Tuesday, June 16, 2009

"Hoping for a little more Audacity" on Gay Marriage


After a few swipes at the gay community in recent weeks, national organizations and individual advocates are not pulling their support from the President and his Administration.

During the Campaign, Obama promised to remove "Don't Ask, Don't Tell" and repeal the Defense of Marriage Act. Since he got into office, he is still implementing DADT and has advocated on behalf of DOMA. The only real domestic progress we have seen from anyone is Hillary Clinton allows domestic partnerships for State Department employees.

Well the LGBT community is fighting back. Today, the HRC President wrote Obama about his disappointment in defending DOMA:

Last week, when your administration filed a brief defending the constitutionality of the so-called “Defense of Marriage Act,”[1] I realized that although I and other LGBT leaders have introduced ourselves to you as policy makers, we clearly have not been heard, and seen, as what we also are: human beings whose lives, loves, and families are equal to yours. I know this because this brief would not have seen the light of day if someone in your administration who truly recognized our humanity and equality had weighed in with you.

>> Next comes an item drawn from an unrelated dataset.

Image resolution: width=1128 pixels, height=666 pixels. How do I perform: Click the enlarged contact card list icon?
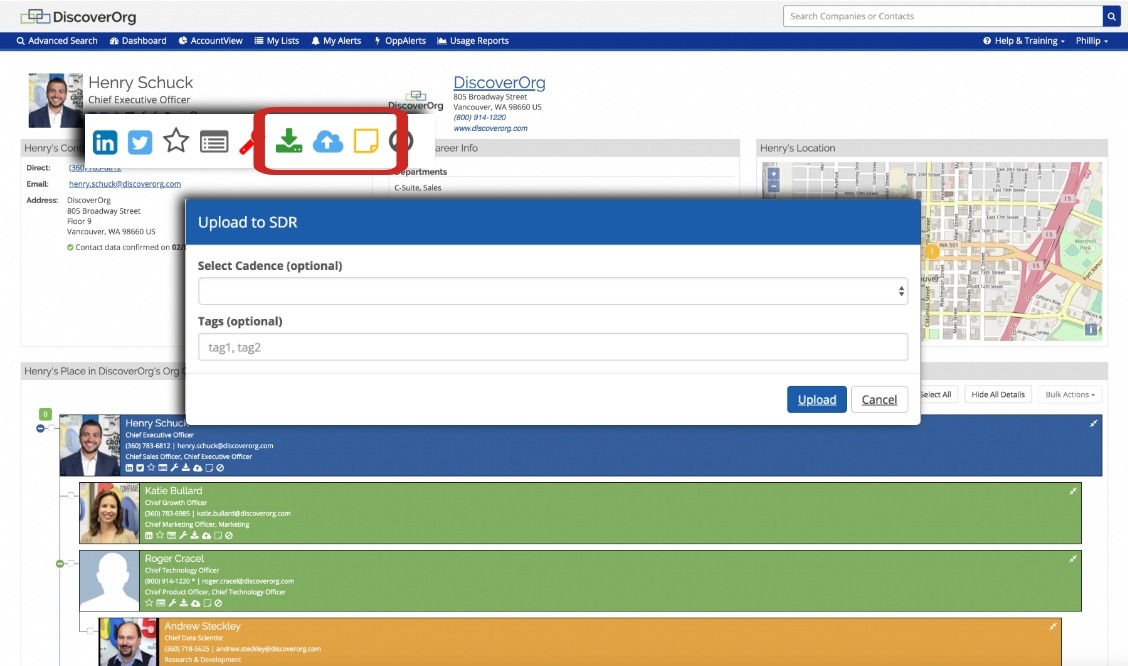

Reading the brief, one is told again and again that same-sex couples are so unlike different-sex couples that unequal treatment makes sense. But the government doesn’t say what makes us different, or unequal, only that our marriages are “new.” The fact that same-sex couples were denied equal rights until recently does not justify denying them now.


Now, prominent gay activists are boycotting fundraisers:

Two prominent gay figures, activist David Mixner and widely-read blogger Andy Towle, have pulled out of a Democratic National Committee fundraiser later this month amid growing calls to confront the administration at what was supposed to be its first large scale opportunity to bring in gay cash.

"I will not attend a fundraiser for the National Democratic Party in Washington next week when the current administration is responsible for these kind of actions," Mixner wrote of a motion to dismiss a challenge to the Defense of Marriage act that drew a parallel between same-sex marriage to incestuous marriage. "How will they ever take us seriously if we keep forking out money while they harm us. For now on, my money is going to battles within the community such as the fight in Maine or the March on Washington! I am so tired of being told by Democratic operatives to 'suck it up' because so many other profound issues are at stake," Mixner wrote.


Now is the time to Stand Up and be heard. Bill Maher said it best this weekend: “I’m glad that Obama is president, but the ‘Audacity of Hope’ part is over. Right now, I’m hoping for a little more audacity.”